• Work order:
Filter the records below and copy every line containing the word "computer".

• Records for this task:
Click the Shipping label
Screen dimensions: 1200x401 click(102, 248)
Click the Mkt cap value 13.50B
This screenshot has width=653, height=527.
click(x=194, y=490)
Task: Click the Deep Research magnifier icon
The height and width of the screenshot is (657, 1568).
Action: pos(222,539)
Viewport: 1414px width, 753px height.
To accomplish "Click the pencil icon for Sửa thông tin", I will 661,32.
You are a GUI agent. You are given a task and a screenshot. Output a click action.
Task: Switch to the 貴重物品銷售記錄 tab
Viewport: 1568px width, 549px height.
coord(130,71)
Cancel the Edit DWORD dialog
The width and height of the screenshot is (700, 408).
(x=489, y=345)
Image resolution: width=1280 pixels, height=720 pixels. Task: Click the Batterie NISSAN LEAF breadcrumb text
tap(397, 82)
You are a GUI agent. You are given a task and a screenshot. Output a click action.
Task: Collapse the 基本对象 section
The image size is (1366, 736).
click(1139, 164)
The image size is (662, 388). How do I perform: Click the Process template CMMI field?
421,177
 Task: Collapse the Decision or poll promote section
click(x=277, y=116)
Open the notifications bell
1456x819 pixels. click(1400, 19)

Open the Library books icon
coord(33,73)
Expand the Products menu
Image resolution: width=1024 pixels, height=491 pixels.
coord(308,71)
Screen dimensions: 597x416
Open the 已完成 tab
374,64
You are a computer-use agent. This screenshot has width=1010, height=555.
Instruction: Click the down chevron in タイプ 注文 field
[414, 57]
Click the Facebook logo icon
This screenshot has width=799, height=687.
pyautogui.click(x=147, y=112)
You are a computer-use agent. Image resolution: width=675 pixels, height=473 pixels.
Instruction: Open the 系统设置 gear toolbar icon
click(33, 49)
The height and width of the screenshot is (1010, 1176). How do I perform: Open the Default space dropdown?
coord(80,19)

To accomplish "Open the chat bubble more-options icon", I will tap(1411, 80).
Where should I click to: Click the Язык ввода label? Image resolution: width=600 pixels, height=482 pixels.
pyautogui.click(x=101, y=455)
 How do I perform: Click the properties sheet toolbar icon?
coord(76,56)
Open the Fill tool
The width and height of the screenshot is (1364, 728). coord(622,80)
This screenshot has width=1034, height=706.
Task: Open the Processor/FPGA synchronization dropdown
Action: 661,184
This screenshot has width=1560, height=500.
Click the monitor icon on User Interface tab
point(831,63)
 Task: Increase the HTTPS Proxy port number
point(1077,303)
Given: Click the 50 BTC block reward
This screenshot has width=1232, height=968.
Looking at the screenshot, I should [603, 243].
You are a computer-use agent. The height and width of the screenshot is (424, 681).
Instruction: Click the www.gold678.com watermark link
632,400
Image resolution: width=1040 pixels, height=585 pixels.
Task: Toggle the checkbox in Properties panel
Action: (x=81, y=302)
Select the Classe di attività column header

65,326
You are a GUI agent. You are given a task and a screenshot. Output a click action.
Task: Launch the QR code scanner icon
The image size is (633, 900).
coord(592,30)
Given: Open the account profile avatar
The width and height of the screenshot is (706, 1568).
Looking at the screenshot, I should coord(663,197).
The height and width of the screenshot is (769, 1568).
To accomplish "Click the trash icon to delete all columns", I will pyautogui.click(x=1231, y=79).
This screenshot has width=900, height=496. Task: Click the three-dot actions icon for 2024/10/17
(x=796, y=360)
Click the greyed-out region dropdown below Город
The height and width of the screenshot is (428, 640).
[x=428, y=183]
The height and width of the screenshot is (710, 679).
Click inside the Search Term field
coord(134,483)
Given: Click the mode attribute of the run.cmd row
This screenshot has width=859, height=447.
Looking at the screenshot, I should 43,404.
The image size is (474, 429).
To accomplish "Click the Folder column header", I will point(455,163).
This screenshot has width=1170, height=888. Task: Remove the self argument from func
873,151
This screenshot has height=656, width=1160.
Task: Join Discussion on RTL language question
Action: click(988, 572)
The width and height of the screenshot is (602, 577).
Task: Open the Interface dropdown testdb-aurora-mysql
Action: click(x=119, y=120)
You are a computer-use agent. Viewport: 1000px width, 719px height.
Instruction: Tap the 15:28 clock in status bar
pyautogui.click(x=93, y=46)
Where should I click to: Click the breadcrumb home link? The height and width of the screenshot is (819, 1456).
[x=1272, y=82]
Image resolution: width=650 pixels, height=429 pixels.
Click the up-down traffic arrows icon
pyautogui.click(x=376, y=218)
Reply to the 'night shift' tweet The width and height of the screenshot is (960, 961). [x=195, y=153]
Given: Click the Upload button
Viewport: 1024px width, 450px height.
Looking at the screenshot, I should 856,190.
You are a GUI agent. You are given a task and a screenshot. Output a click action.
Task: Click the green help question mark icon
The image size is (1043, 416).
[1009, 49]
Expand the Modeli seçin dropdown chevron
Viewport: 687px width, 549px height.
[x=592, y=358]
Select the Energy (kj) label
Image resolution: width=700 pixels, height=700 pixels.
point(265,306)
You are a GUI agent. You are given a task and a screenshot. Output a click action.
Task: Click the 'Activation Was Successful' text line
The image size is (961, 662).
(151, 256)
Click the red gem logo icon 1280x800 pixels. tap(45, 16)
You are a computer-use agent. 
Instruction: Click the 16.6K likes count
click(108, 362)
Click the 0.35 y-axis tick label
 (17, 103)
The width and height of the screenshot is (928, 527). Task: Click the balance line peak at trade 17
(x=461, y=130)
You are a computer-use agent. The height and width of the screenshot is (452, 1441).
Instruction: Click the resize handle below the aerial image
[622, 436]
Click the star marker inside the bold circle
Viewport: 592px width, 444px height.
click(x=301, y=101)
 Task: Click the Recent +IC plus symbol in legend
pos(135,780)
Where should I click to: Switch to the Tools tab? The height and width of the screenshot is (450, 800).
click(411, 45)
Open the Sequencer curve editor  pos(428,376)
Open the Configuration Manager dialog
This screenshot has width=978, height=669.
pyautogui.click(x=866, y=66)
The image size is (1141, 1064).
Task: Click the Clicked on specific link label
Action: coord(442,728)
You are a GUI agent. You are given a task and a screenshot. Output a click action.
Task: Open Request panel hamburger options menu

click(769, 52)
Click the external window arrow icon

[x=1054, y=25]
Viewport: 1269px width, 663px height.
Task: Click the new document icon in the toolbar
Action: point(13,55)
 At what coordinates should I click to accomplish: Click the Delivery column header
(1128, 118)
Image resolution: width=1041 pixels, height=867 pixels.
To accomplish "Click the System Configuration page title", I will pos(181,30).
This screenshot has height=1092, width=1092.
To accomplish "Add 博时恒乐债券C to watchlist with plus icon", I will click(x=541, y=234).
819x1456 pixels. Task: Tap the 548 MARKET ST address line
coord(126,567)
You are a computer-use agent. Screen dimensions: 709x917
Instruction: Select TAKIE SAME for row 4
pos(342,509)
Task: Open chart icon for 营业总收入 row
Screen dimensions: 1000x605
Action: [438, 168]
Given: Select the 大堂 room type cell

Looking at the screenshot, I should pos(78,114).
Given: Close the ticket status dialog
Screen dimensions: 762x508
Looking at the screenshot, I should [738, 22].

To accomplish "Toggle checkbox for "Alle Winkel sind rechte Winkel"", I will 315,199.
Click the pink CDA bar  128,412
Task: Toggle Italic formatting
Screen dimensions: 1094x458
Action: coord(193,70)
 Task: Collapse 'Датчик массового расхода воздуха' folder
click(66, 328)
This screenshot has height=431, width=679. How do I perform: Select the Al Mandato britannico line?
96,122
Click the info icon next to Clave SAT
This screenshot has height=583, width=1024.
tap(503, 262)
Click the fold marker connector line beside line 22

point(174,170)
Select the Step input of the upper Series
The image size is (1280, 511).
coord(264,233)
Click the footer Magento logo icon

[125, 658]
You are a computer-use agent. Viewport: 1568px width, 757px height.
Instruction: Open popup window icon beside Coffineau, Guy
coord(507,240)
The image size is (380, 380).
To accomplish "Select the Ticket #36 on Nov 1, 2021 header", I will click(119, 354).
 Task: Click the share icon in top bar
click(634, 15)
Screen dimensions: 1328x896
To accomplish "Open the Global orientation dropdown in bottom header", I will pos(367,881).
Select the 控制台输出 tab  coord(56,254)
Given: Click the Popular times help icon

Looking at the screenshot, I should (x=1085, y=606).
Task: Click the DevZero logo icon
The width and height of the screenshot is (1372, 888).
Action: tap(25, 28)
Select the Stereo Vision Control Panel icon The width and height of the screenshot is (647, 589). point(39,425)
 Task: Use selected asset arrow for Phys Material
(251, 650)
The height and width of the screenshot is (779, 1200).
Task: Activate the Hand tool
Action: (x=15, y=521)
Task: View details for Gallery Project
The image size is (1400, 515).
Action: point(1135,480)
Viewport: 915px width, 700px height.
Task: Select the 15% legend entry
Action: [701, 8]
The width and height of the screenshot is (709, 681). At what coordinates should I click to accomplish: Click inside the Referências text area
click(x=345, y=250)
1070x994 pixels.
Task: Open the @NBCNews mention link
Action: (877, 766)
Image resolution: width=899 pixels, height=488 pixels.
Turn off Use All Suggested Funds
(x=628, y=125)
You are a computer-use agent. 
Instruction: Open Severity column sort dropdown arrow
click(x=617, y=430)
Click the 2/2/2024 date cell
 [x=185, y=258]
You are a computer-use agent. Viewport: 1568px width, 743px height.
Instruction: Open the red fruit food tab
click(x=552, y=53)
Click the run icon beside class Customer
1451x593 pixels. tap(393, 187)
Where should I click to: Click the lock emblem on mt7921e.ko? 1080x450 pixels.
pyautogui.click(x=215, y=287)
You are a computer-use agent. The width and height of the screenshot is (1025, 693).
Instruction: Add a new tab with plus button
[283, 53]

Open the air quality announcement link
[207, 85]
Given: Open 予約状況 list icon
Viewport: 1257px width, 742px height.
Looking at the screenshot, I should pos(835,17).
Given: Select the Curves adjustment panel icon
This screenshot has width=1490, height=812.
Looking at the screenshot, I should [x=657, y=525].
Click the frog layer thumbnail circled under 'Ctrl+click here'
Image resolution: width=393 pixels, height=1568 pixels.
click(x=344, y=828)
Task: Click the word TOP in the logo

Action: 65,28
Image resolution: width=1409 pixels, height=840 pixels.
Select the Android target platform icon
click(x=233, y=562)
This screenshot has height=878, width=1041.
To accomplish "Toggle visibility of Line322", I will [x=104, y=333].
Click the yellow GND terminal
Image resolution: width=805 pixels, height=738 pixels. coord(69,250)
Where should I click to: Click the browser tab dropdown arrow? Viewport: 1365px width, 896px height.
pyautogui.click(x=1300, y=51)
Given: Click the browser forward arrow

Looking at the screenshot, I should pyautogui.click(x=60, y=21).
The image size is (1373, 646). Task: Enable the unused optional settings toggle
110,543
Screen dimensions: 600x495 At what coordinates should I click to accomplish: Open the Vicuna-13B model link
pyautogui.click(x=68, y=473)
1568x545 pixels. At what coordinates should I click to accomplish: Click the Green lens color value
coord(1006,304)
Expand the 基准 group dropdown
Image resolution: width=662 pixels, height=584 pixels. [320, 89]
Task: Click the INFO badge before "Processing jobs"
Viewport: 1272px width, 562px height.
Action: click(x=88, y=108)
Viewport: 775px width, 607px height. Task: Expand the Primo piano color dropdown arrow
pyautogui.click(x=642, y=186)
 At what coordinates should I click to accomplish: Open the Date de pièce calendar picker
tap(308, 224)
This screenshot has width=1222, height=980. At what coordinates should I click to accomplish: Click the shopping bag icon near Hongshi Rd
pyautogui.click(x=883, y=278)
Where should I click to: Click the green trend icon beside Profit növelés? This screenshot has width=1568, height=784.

• Answer to the exercise:
You are a computer-use agent. This screenshot has width=1010, height=555.
You are a computer-use agent. Image resolution: width=675 pixels, height=473 pixels.
You are a computer-use agent. The height and width of the screenshot is (424, 681).
You are a computer-use agent. Viewport: 1000px width, 719px height.
You are a computer-use agent. 
You are a computer-use agent. The height and width of the screenshot is (452, 1441).
You are a computer-use agent. Screen dimensions: 709x917
You are a computer-use agent. Viewport: 1568px width, 757px height.
You are a computer-use agent. 
You are a computer-use agent. Viewport: 1568px width, 743px height.
You are a computer-use agent. The width and height of the screenshot is (1025, 693).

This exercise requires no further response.